Attachment pages: never

WordPress historically created a standalone page for every uploaded image (/?attachment_id=4523 or a pretty permalink). These pages contain a single image and no context, and they are a classic source of low-quality indexed URLs. Modern Yoast and Rank Math redirect attachment URLs to the parent post by default; verify the setting is on and confirm attachment URLs are absent from your sitemap.

Paginated archives, search results, and filter URLs: never

Archive pagination (/page/2/, /category/news/page/3/) does not belong in the sitemap. Its contents shift every time you publish, so any lastmod you attach is immediately stale, and Google discovers your deep posts through the post sitemap and internal links anyway. Internal search-result pages (?s=keyword) and faceted filter URLs (?color=blue&size=large) should be excluded as a category; they are effectively infinite, near-duplicate, and a crawl-budget sink.

Specialized sitemaps: image, video, and news

"What belongs inside" has a second answer for sites with rich media. An image sitemap (image entries attached to the page that contains them, not as standalone URLs) helps Google Images surface photography, product shots, and infographics; Yoast and Rank Math add image references to the relevant page entries automatically. A video sitemap uses dedicated <video:> tags with a thumbnail, title, and duration, and is worth configuring if self-hosted or embedded video is central to your content. A Google News sitemap is a different beast entirely: it lists only articles from the last 48 hours and is restricted to sites accepted into Google News. Do not bolt one on speculatively. The rule still holds in each case, you are just describing canonical, indexable assets in the format Google expects for that asset type.

The operational layer most people skip

The sitemaps.org and Google specification caps a single sitemap file at 50,000 URLs or 50MB uncompressed. Past that you need a sitemap index splitting content into sub-files, which every WordPress generator handles automatically (core at 2,000 per file, plugins typically configurable). You rarely need to touch this, but you should know it exists when a large store hits the ceiling.

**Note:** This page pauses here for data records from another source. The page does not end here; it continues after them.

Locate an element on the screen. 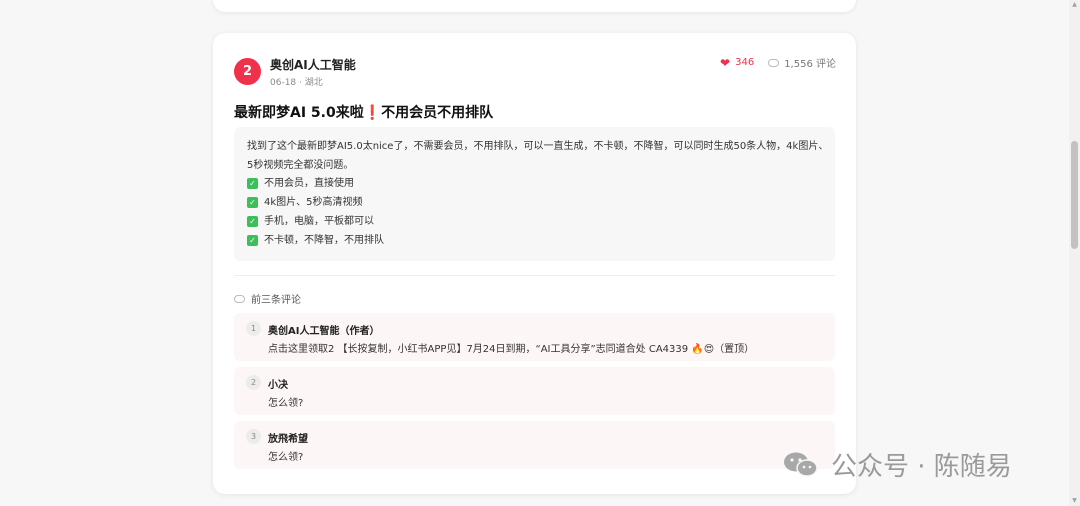 The width and height of the screenshot is (1080, 506). comment-item: 2 小决 怎么领? is located at coordinates (534, 391).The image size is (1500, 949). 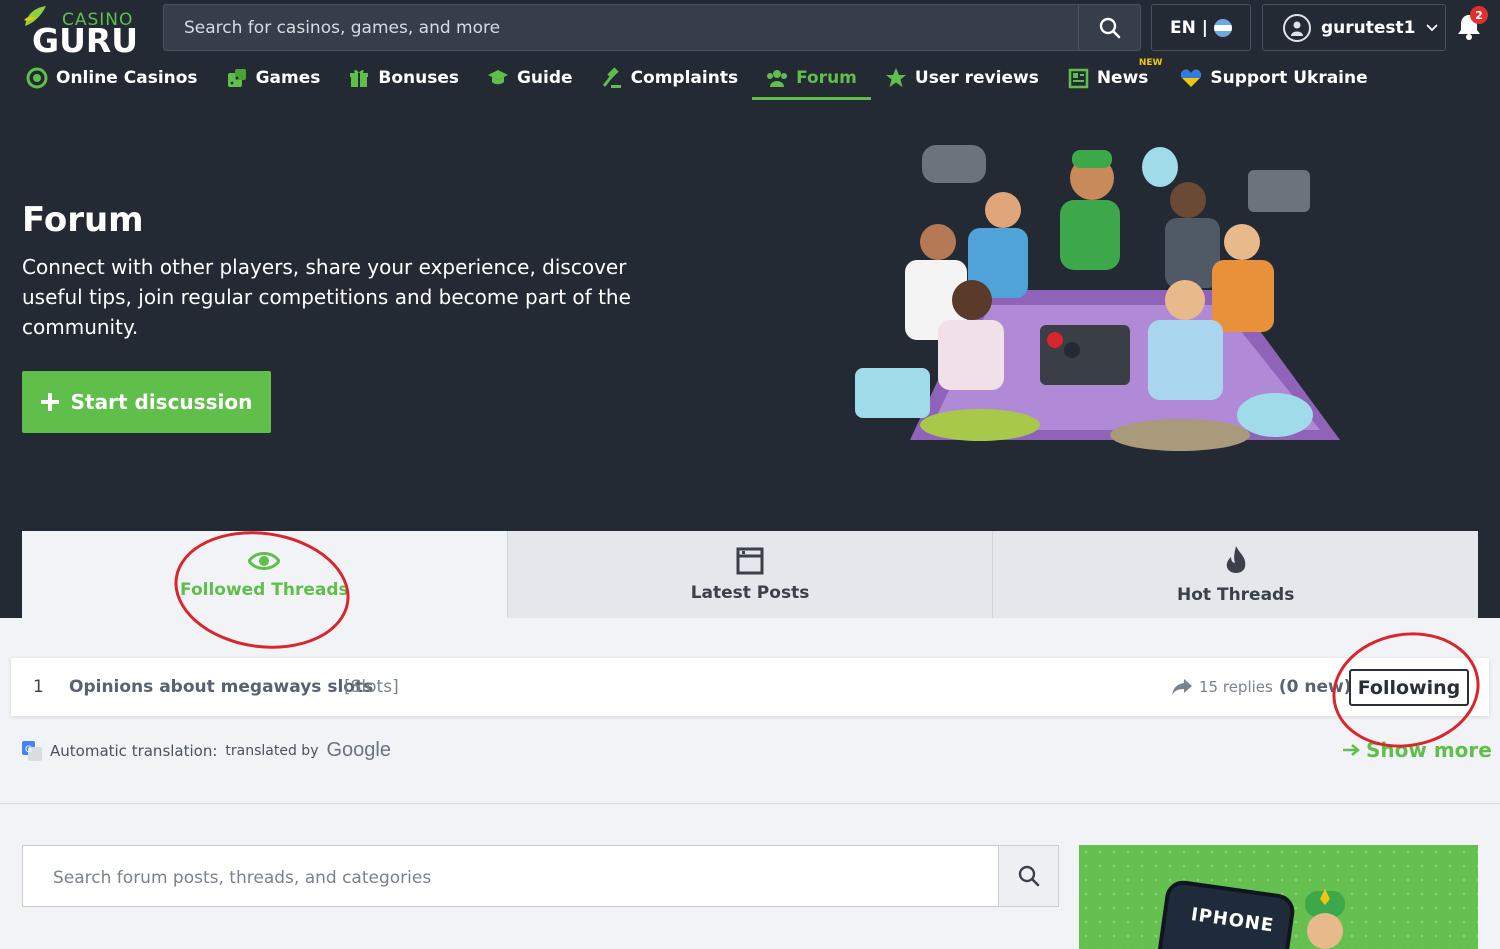 I want to click on google-translate-icon: G, so click(x=32, y=750).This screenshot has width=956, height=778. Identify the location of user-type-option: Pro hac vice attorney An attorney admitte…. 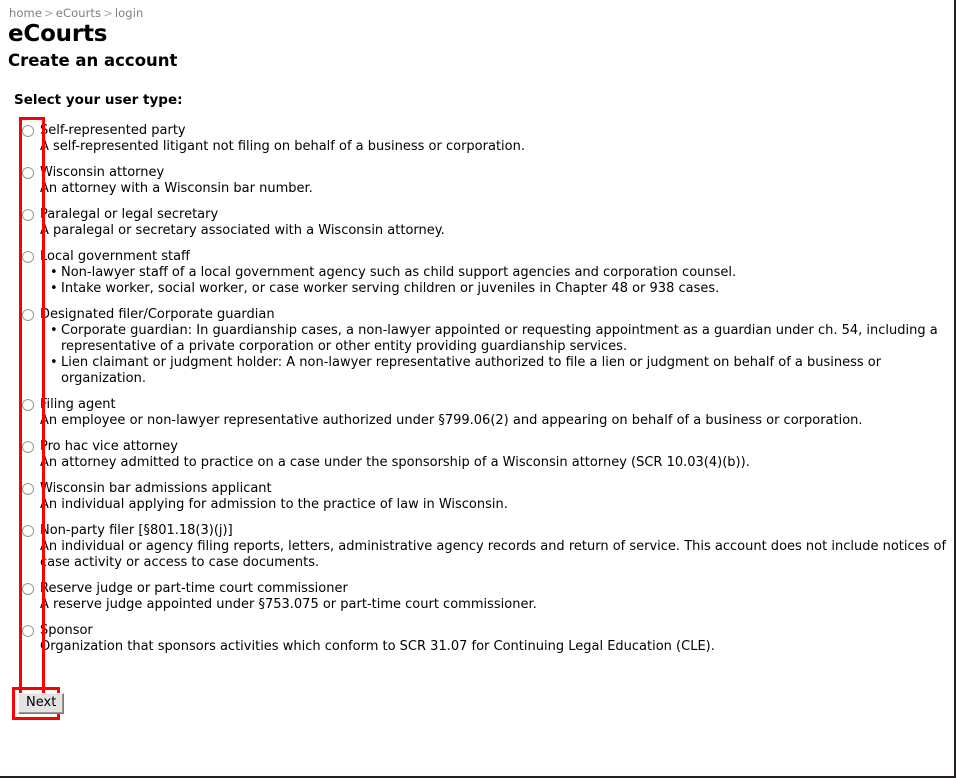
(481, 455).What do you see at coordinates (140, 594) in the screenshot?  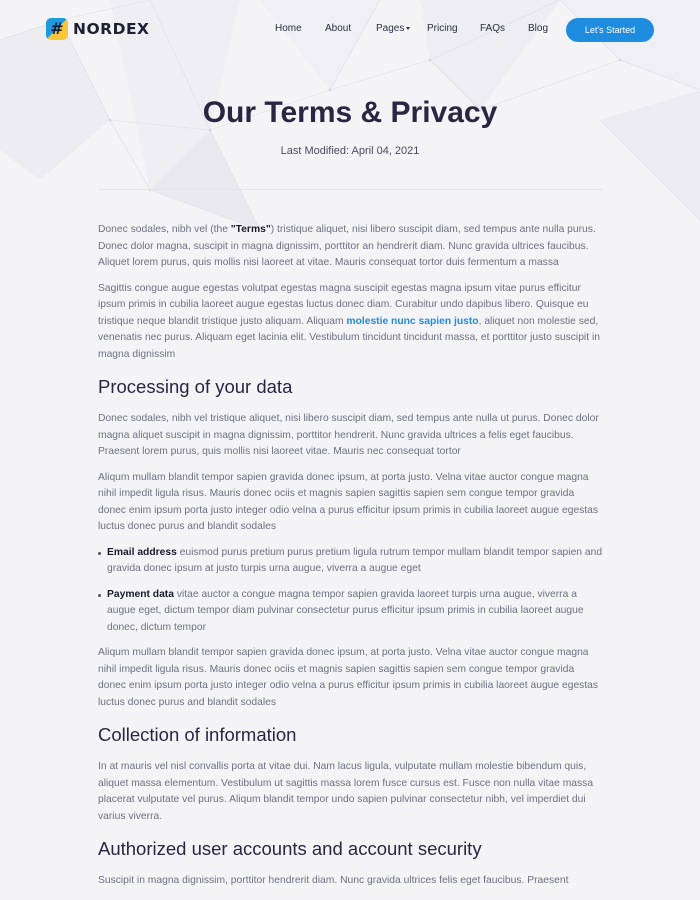 I see `bullet-label: Payment data` at bounding box center [140, 594].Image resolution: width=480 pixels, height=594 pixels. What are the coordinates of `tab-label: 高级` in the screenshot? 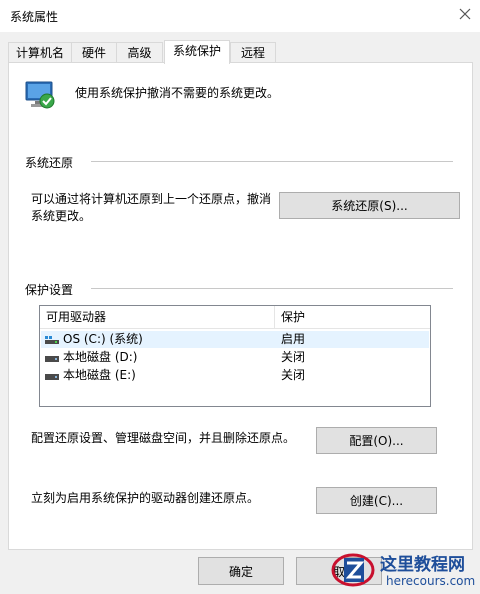 It's located at (140, 53).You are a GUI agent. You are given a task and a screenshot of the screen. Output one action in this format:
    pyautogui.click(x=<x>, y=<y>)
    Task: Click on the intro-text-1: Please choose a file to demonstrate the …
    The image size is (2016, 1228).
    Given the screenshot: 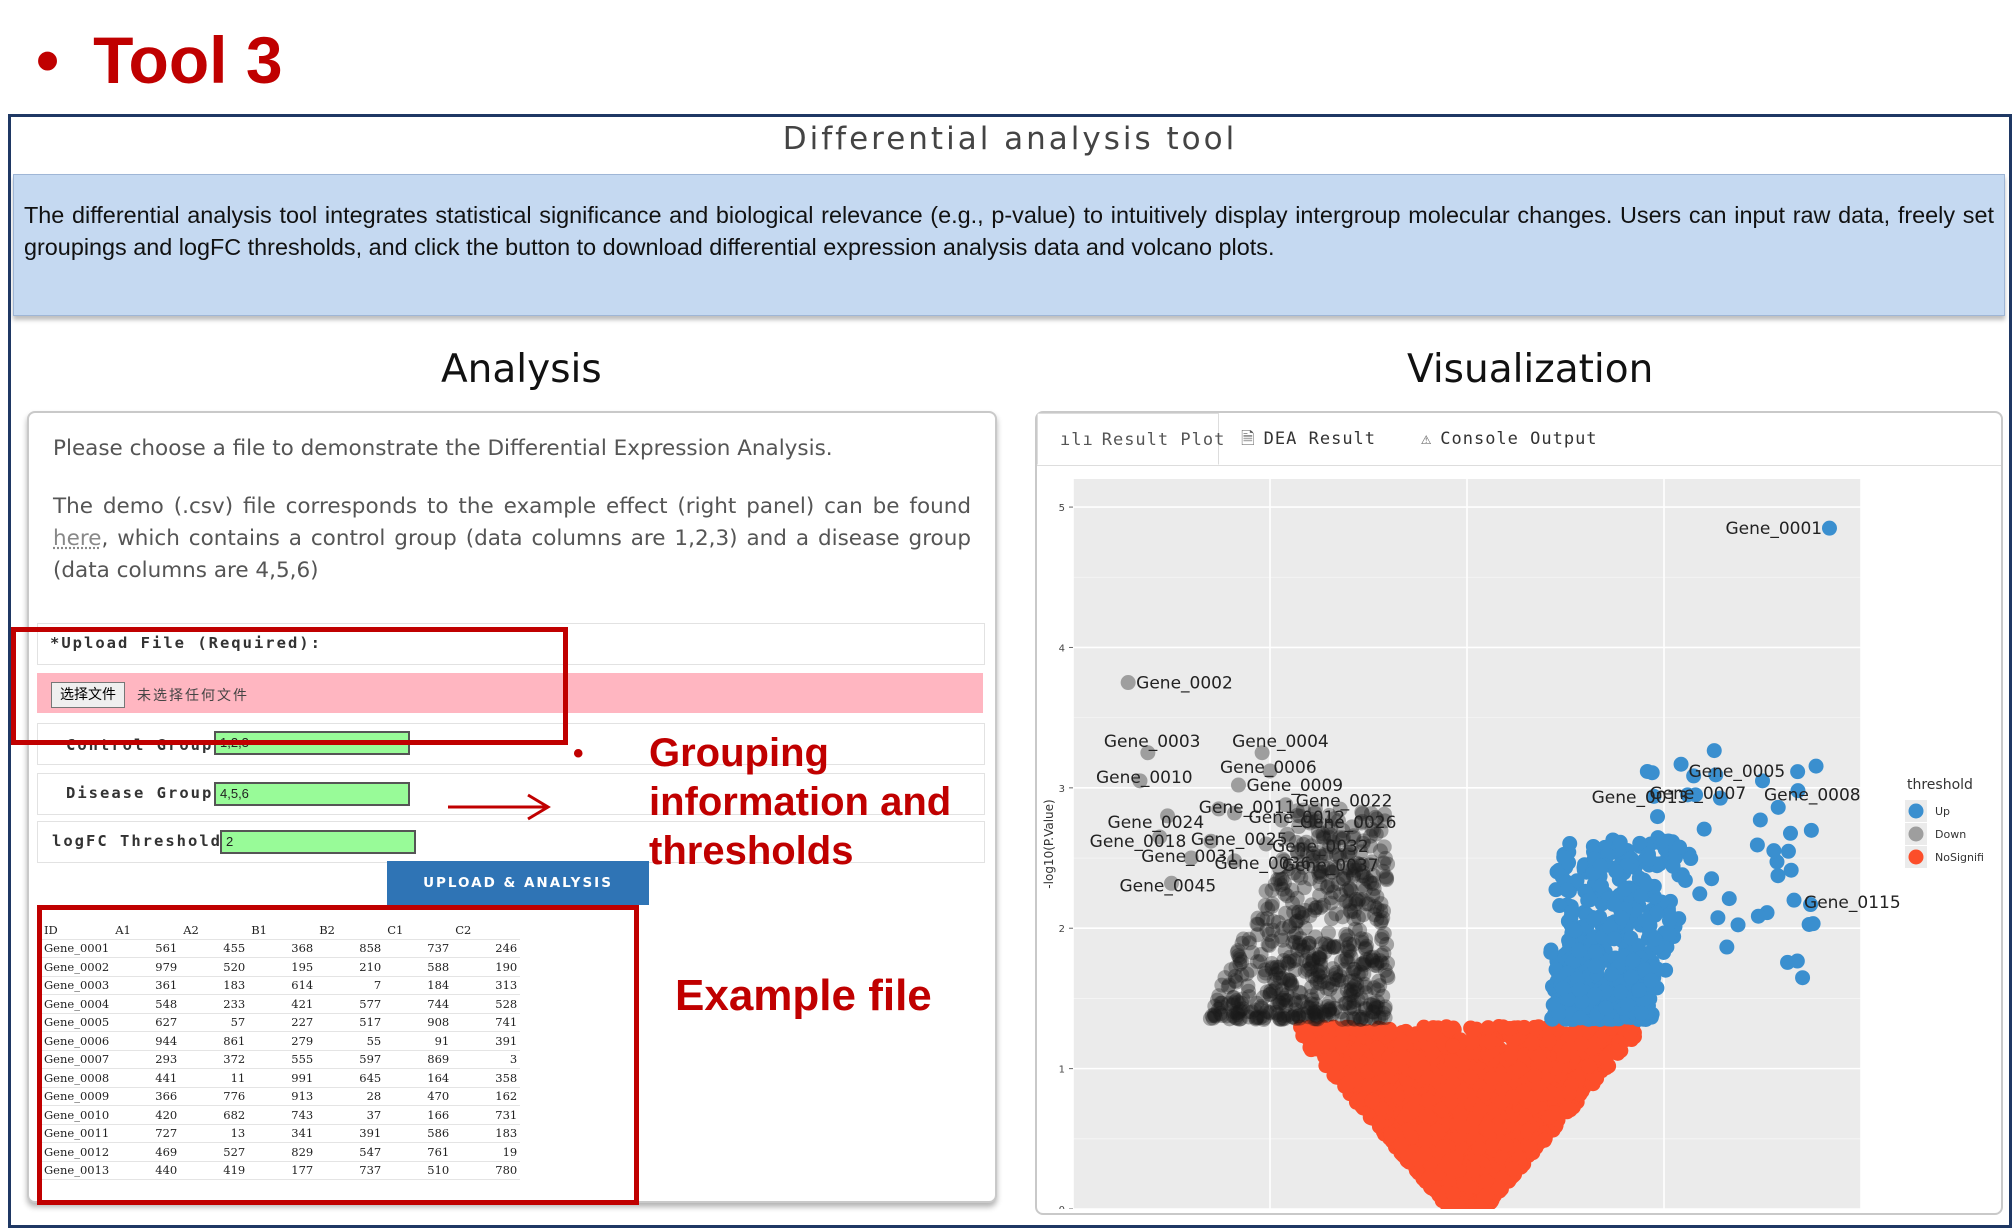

Two finishing checks make the sitemap actually useful rather than merely present. First, add a Sitemap: directive pointing to your index URL in robots.txt, and submit the same URL in Google Search Console under Sitemaps. Second, use the GSC Pages report as your audit instrument. If a large share of your "Crawled, currently not indexed" or "Discovered, currently not indexed" URLs are tag or author archives, your sitemap is actively steering Google toward pages it does not value, and the fixes above are the remedy. A clean sitemap will not magically lift rankings, but a noisy one quietly erodes the trust that makes every other SEO signal worth more.